24. These payments and such matters as set off under the contract or abatement may properly be within his remit, as matters arising under the contract. Given that the Adjudicator has been properly appointed under the Scheme and the timetable laid down has been properly observed, he would have the jurisdiction to consider the types of issues raised as to the payment of these invoices. The correctness of his decision is not a matter that falls to be considered at this time by this court which is considering the limited issue arising out of the Claimant's claim, namely the enforceability of the Adjudicator's decision. For this court to review the Adjudicator's decision given that he has been properly appointed under the Scheme and was considering matters arising under the contract, properly within in his remit would be to go behind the intention of


Parliament that his decision should be binding. The correctness of the decision may be reviewed, revised, challenged where appropriate in subsequent arbitration proceedings or legal proceedings or by way of an agreement. In the instant case there are the pending legal proceedings commenced by the Defendant under 1999 TCC 170, where the disputes between the parties, now provisionally adjudicated by the Adjudicator, will be finally determined by the court.
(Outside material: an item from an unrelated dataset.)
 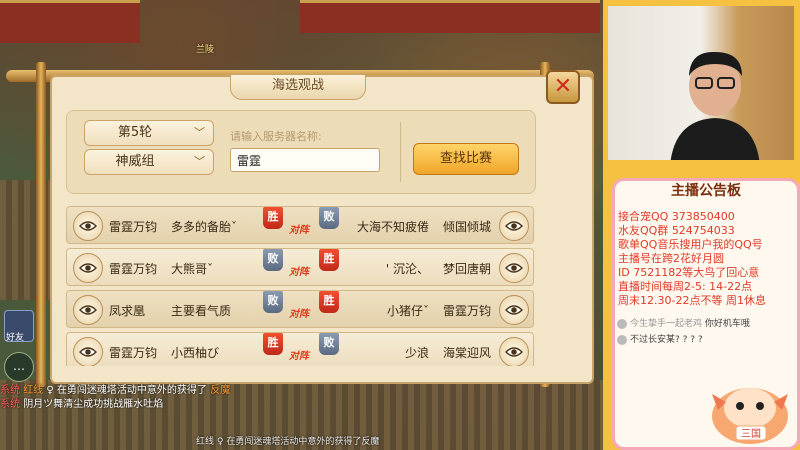 What do you see at coordinates (686, 286) in the screenshot?
I see `board-line: 直播时间每周2-5: 14-22点` at bounding box center [686, 286].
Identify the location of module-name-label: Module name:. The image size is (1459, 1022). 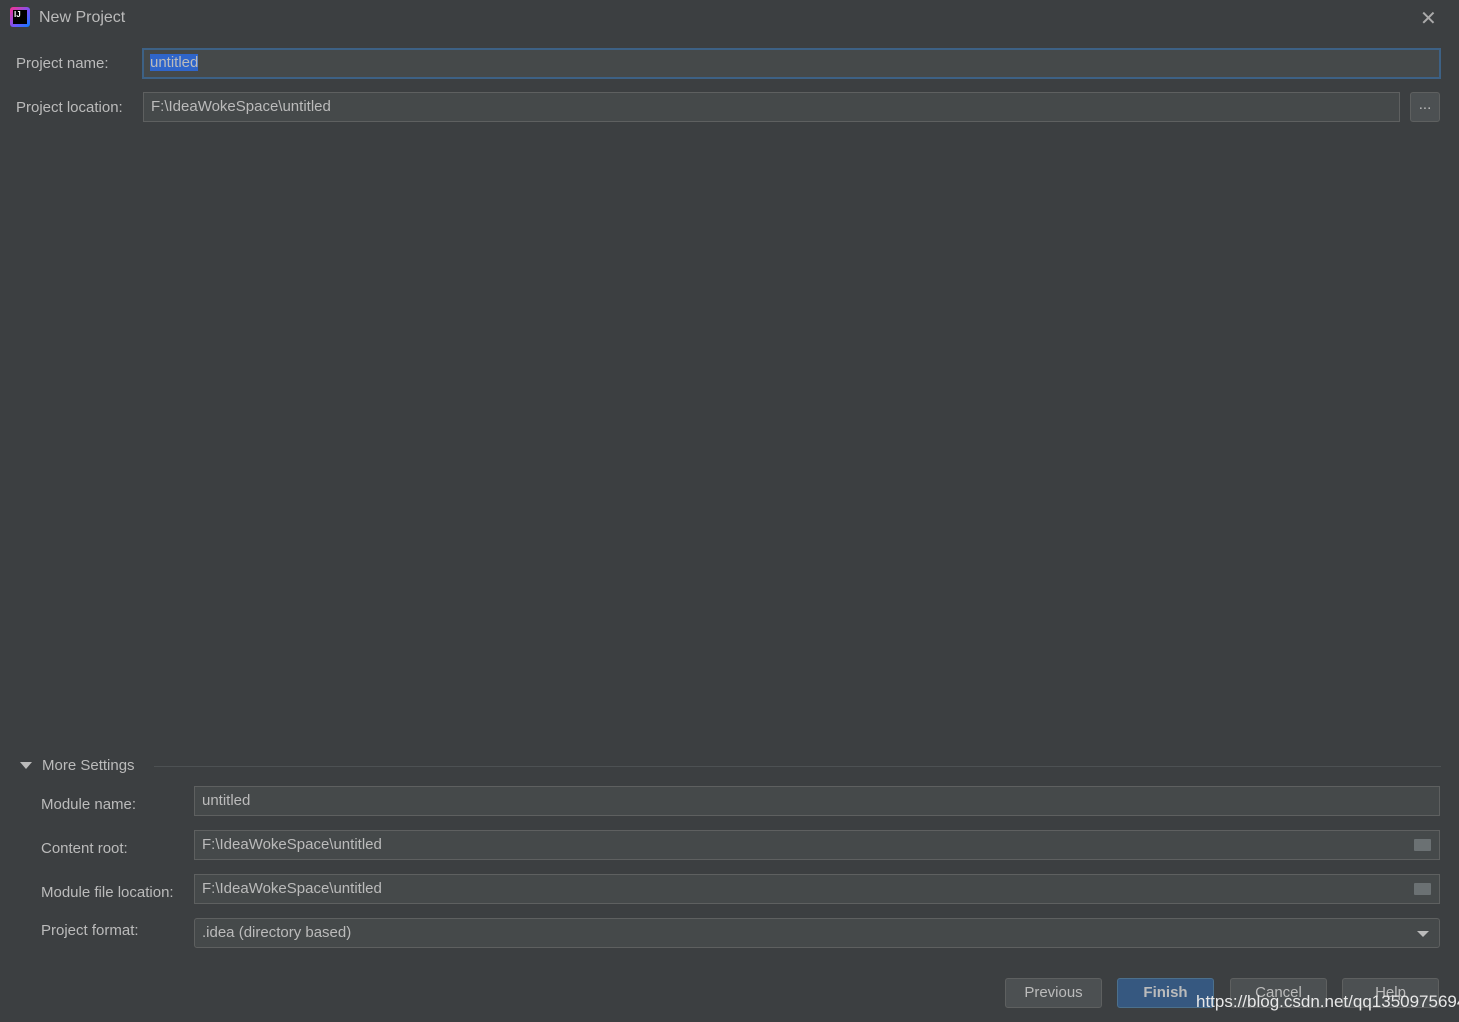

25. I return to Part 24.2 under which this application is made. The Claimant, in my judgement, has discharged the burden of showing that the Defendant has no real prospect of successfully defending the claim, which depends upon the binding nature of the adjudication at this time. The Defendant has not discharged the burden of showing that there are other reasons why the case or issue should be disposed of at trial. Matters of abatement and claims for damages for breach of contract could all have been canvassed before the Adjudicator and it seems that they were, but they are all matters that will be dealt with in the other Action. Were there not another Action pending I would not have been disposed to give leave to defend in this Action. I am mindful of the overriding objectives set out in Part I of the Civil Procedure Rules of 1998, particularly as to paragraphs 2C and 2D. It is undesirable in most cases to have duplication of proceedings. In some cases it may be necessary. I adopt the observations of His Honour Judge Humphrey LLoyd QC in Outwing Construction Ltd v. H Randell & Son Ltd 1999 TCC 100, judgment delivered on 15 th  March 1999.


"Action to enforce an Adjudicator's decision is not comparable to the ordinary process of recovering an apparently undisputed debt .... The HGCRA (and the statutory instruments made under it) constitute a remarkable (and possibly a unique) intervention in very carefully selected parts of the construction industry whereby the ordinary freedom of contract between commercial parties (without regard to bargaining power) to regulate their relationships has been overridden


in a number of areas, one of which is in dispute resolution. The overall intention of Parliament is clear: Disputes are to go to adjudication and the decision of the Adjudicator has to be complied with, pending final determination. There is no provision for a "stay of execution " (unless it is part of the decision itself), presumably, since that would undermine the purpose which is finality, at least temporarily. In addition, the provisions of the Scheme for the enforcement of peremptory orders, which is thought to be a quick and effective procedure, reinforce the conclusion that Parliament intended that adjudicated decisions and orders, if not complied with were to be enforced without delay. It is clear that the purpose of the Act is that disputes are resolved quickly and effectively and then put to one side and revived, if at all, in litigation or arbitration, the hope being that the decision of the Adjudicator might be accepted or form the basis of compromise, or might usefully inform the parties as the possible reaction of the ultimate tribunal. "


26. This is a proper case for summary judgment, I give judgment for the Claimant against the Defendant in the sum of £104,392.41, which sum includes interest. The Defendant should bear the costs of the Claimant in this application.


27. This is a case where I think it is appropriate to give leave to appeal.